*RECORD EXTRACTS:*
_ _ _ _ _ _ _

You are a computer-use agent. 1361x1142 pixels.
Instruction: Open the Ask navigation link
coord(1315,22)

_ _ _ _ _ _ _

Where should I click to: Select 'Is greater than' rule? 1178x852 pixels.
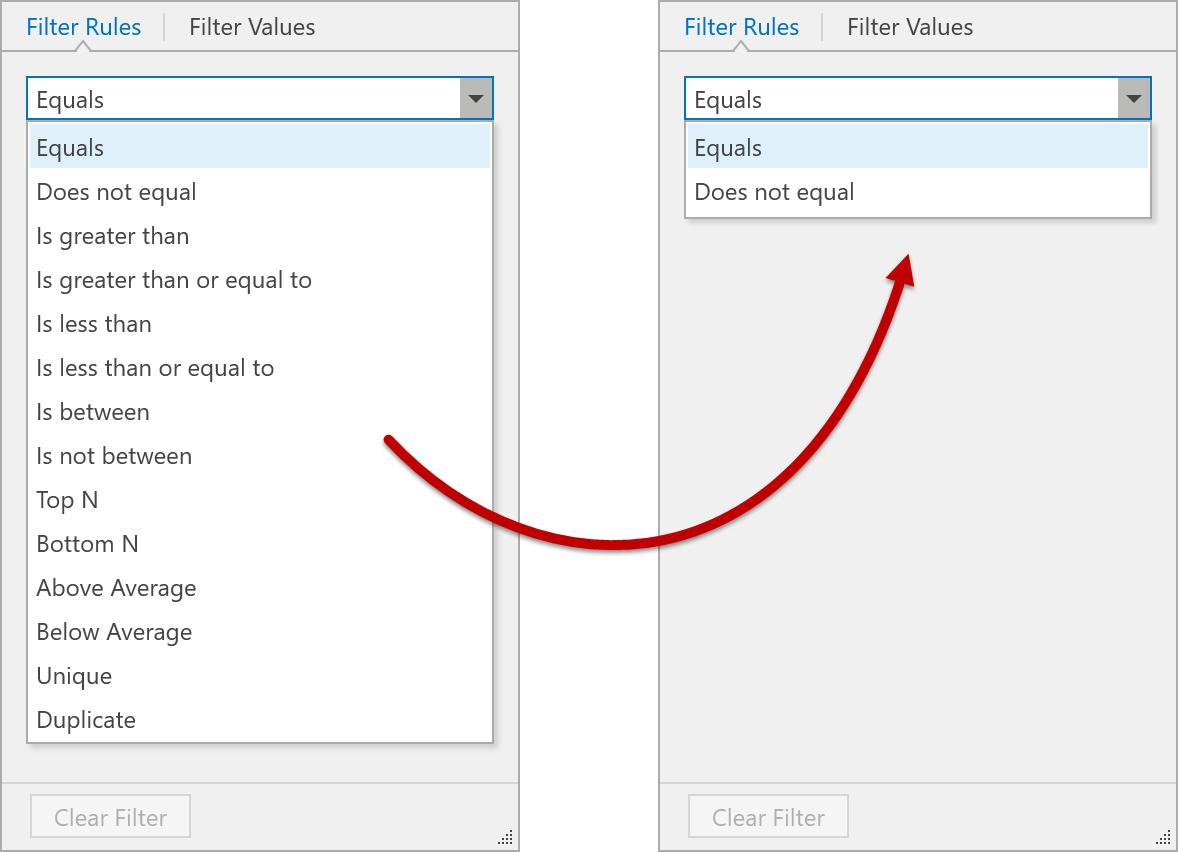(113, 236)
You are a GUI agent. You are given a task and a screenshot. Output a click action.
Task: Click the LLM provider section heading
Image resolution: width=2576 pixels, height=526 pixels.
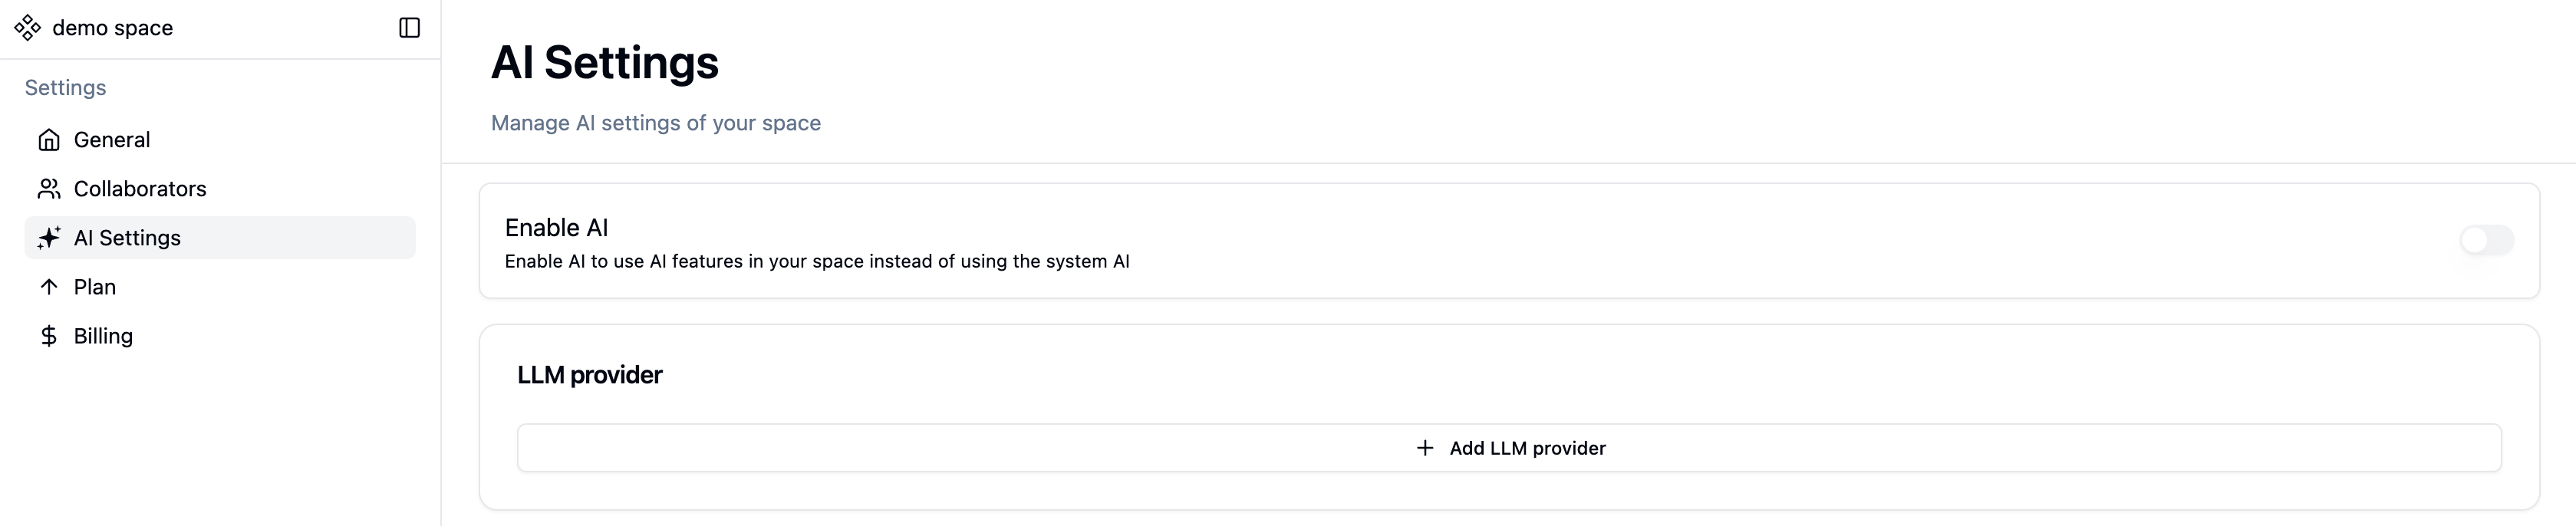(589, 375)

_ _ _ _ _ _ _

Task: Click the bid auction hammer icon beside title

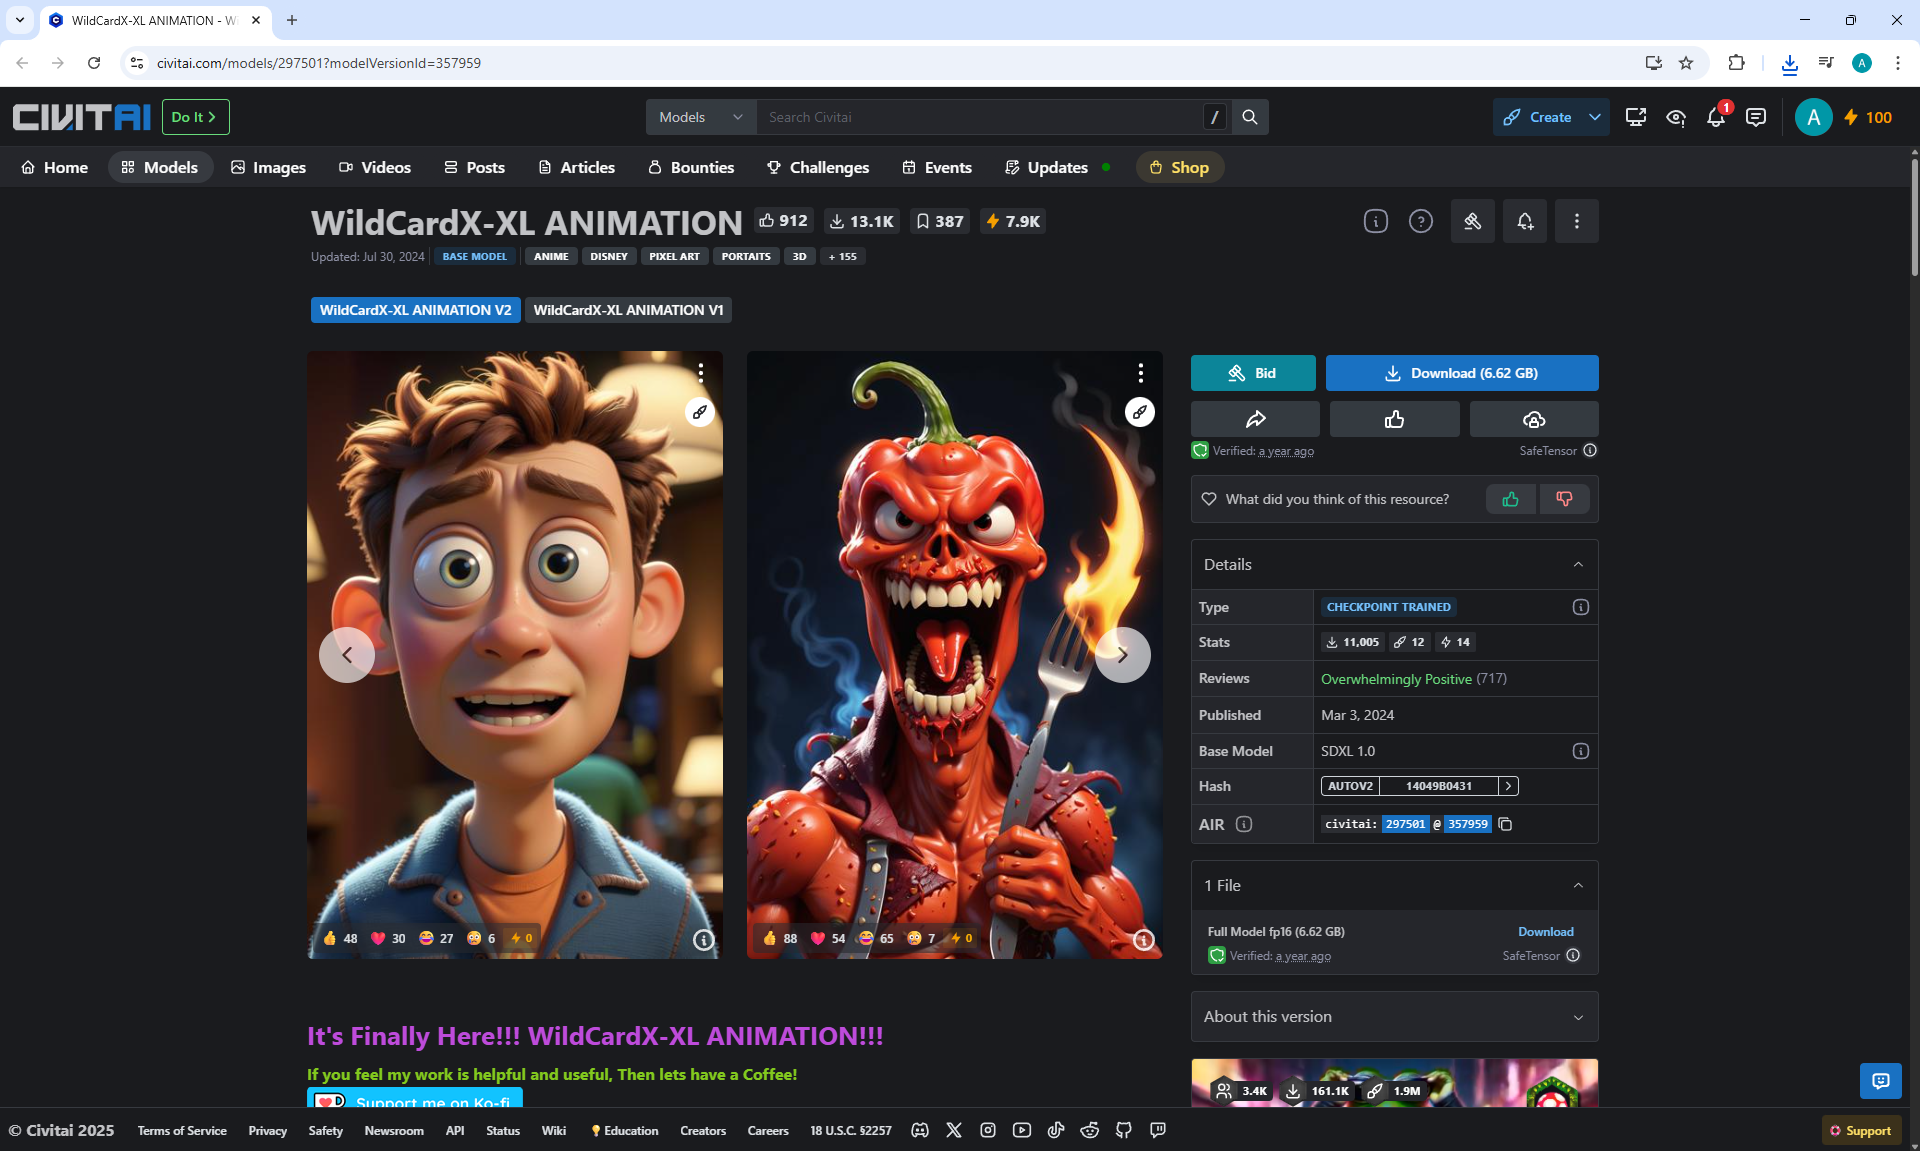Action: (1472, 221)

_ _ _ _ _ _ _

*EXERCISE:* Rewrite the lines from the one with "You are a computer-use" to the one with "coord(1315,22)", replacing "navigation link" with "menu item" and leaving everything else as it is.

*REPLY:*
You are a computer-use agent. 1361x1142 pixels.
Instruction: Open the Ask menu item
coord(1315,22)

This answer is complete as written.